Materials informatics is a burgeoning field that takes computational theory and ascribes it to material sciences. Its potential to transform the way scientists test, formulate, and produce new chemistries is limited only by the technology available to make use of the data they collect along the way.
This guide will help you understand the key components of a materials informatics strategy, evaluate the technology that supports it, and identify new workflows to maximize your R&D data. After you’ve read it, you should feel confident in your next steps toward a more scalable, efficient materials development process.
Until recently, applying cutting-edge computer science and data techniques like machine learning and advanced statistical analysis made sense only in data-rich industries where data is relatively cheap, structured, and plentiful. They include sectors that benefit the most from advances in big data, like financial services, insurance, and information technology. It is only in the last few years that these methods have been adapted for the more complex data environments familiar to materials R&D practitioners.
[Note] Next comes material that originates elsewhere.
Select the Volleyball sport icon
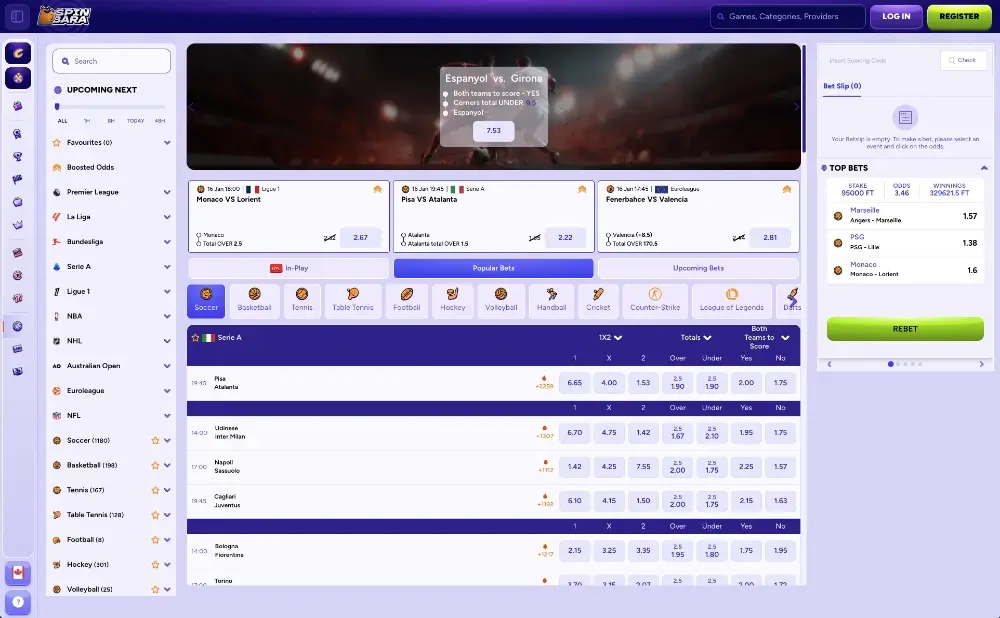Viewport: 1000px width, 618px height. (x=501, y=300)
Materials informatics takes the study of computational systems—how information is processed and transformed—and applies it to the development of industrial materials like polymers and ceramics. The goal of the field is to use best practices learned from data-rich industries, including the collection and management of large datasets, the infrastructure needed to process and learn from them, and advanced machine learning techniques to make faster, more focused progress in new materials discovery and the development of existing materials.
Organizations up and down the materials value chain—from raw material suppliers and university research labs to aerospace OEMs and multinational polymer manufacturers—use materials informatics to drive innovation and jumpstart development on next-generation products. The same technology that powers fields like robotics and autonomous vehicles is now being used by R&D teams to make leaps in materials development faster than ever.